Kunci Menjadi Point Guard Energik: Strategi Melatih Kecepatan dan Ketahanan Kardio

Admin/ Desember 14, 2025/ Basket, Olahraga

Posisi Point Guard (PG) sering disebut sebagai “otak” tim dalam bola basket. Tugas mereka adalah mengatur serangan, mendistribusikan bola, dan yang terpenting, menjaga ritme permainan dari awal hingga akhir. Untuk berhasil di peran ini, seorang PG harus memiliki kecepatan dan ketahanan kardio yang luar biasa. Menjadi Point Guard energik berarti mampu melakukan sprint cepat berulang kali dan tetap tajam dalam mengambil keputusan di bawah tekanan fisik. Tanpa strategi melatih kecepatan yang tepat, seorang PG akan kehabisan tenaga di kuarter penentu. Studi kinerja atlet oleh Lembaga Penelitian Olahraga (LPO) pada Agustus 2025 menunjukkan bahwa peningkatan endurance khusus PG sebesar 15% berbanding lurus dengan peningkatan assist-to-turnover ratio sebesar 20%, karena pemain mampu berpikir jernih saat lelah.

Strategi pertama untuk menjadi Point Guard energik adalah Latihan Respons Cepat dan Akselerasi (Reaction Drills). Posisi PG membutuhkan reaksi instan untuk transisi cepat (fast break). Latihan ini harus melibatkan sinyal visual atau verbal yang menuntut perubahan arah atau kecepatan tiba-tiba. Contohnya, lakukan dribbling dari garis tengah, dan saat pelatih (atau rekan tim) memberikan sinyal acak (misalnya, berteriak “Kiri!” atau mengangkat warna tertentu), PG harus segera mengubah arah dribbling dan melakukan sprint pendek. Latihan yang diterapkan di sesi tryout klub Bintang Muda, Lapangan GOR Futsal Sentosa pada Kamis, 11 Desember 2025, pukul 16.00 WIB, ini sangat krusial untuk strategi melatih kecepatan yang spesifik di lapangan.
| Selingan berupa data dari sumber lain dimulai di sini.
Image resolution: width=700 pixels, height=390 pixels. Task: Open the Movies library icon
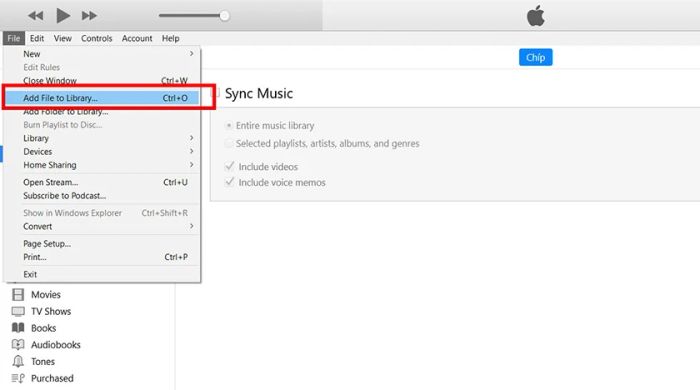tap(18, 295)
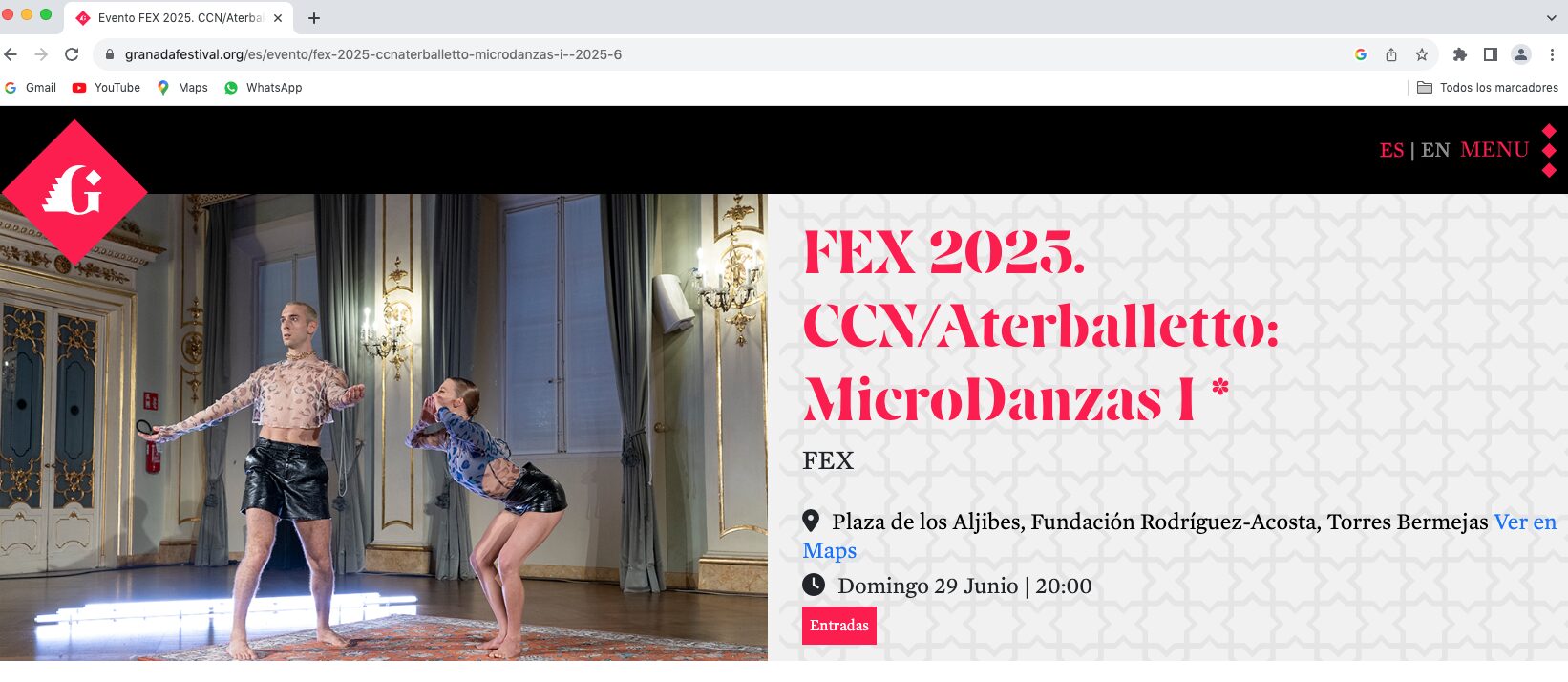The image size is (1568, 682).
Task: Click the Entradas tickets button
Action: click(x=839, y=626)
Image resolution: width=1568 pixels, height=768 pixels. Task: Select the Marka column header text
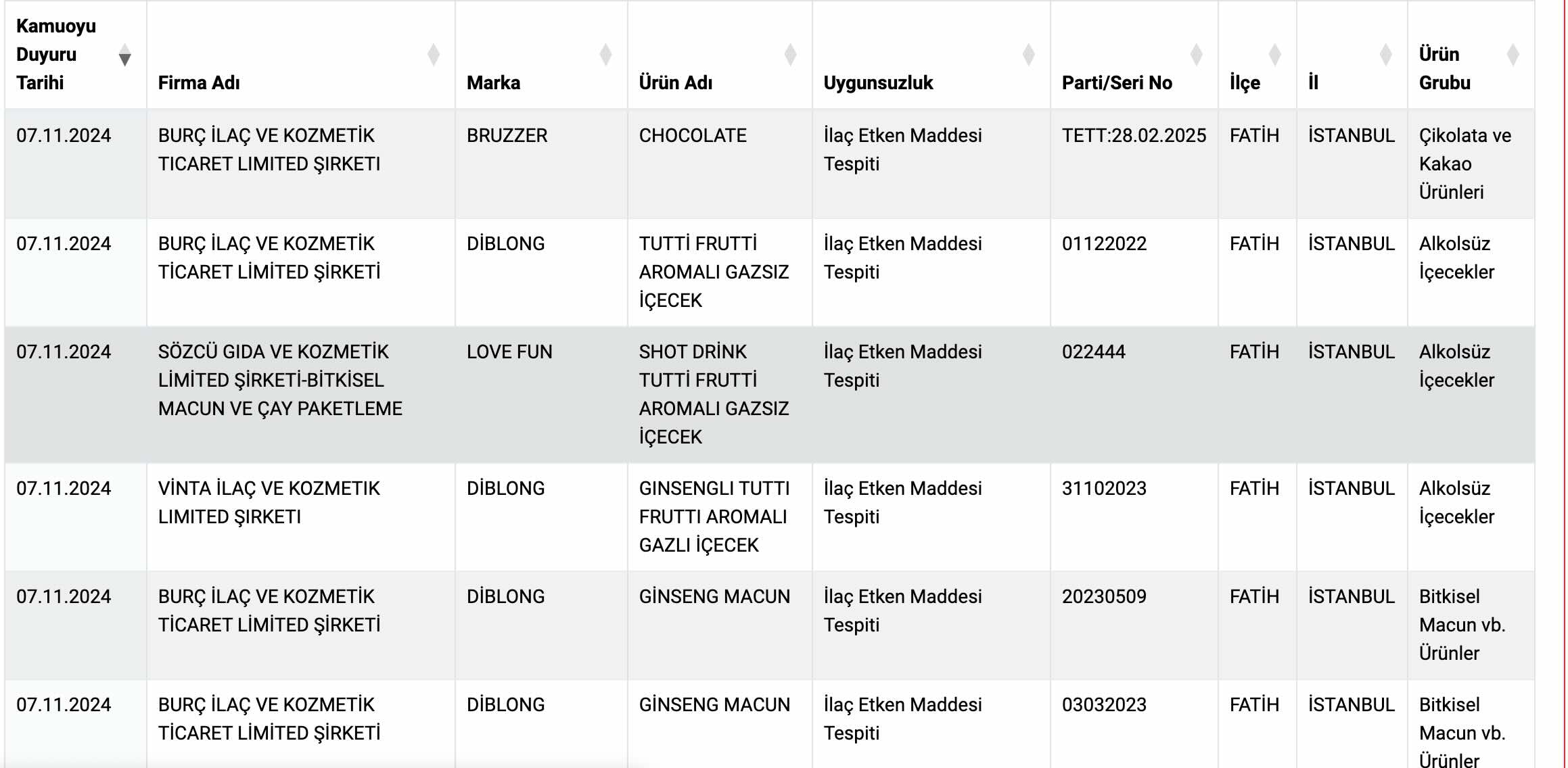click(x=493, y=82)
Strategi kedua berfokus pada Ketahanan Kardio melalui Latihan Full-Court dengan Beban Keputusan (Decision-Making Drills). Latihan fisik murni tidak cukup; PG harus berlatih mengambil keputusan saat lelah. Lakukan sprint full-court 5-7 kali berturut-turut. Di akhir sprint terakhir, alih-alih beristirahat, paksa PG untuk segera melakukan passing akurat ke sasaran atau menyelesaikan tembakan di bawah tekanan waktu. Penggabungan tekanan fisik dan mental ini sangat penting untuk kecepatan dan ketahanan kardio yang dibutuhkan di game sesungguhnya.
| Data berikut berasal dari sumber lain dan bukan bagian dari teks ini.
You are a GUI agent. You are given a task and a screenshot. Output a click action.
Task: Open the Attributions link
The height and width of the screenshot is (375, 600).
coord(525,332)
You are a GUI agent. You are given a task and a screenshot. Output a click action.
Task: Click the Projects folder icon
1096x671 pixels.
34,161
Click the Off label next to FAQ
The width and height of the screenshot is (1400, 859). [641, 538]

Ketiga, Meningkatkan Lateral Quickness dengan Defensive Slides. PG harus menjadi defender yang tangguh. Latihan defensive slides (pergerakan lateral) sepanjang lapangan, dilakukan dalam interval waktu yang lama (misalnya, 3 menit non-stop), sangat vital. Lakukan slide dari satu sisi ke sisi lain lapangan tanpa menyilangkan kaki, meniru gerakan menjaga lawan. Latihan ini tidak hanya membangun ketahanan kardio di otot core dan kaki, tetapi juga mengajarkan Point Guard untuk tetap rendah dan gesit saat bertahan di kuarter keempat.
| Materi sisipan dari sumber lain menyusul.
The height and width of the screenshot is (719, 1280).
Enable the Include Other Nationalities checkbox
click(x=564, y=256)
Strategi kunci keempat adalah Pemulihan Cepat Melalui Jogging Aktif saat Istirahat. Jangan biarkan tubuh benar-benar beristirahat di jeda pendek saat timeout atau free throw lawan. Lakukan jogging ringan di tempat untuk menjaga darah tetap mengalir. Ini adalah bagian dari strategi melatih kecepatan pemulihan, membantu membersihkan asam laktat lebih cepat, sehingga Anda dapat kembali ke intensitas tinggi sebagai Point Guard energik dalam waktu singkat.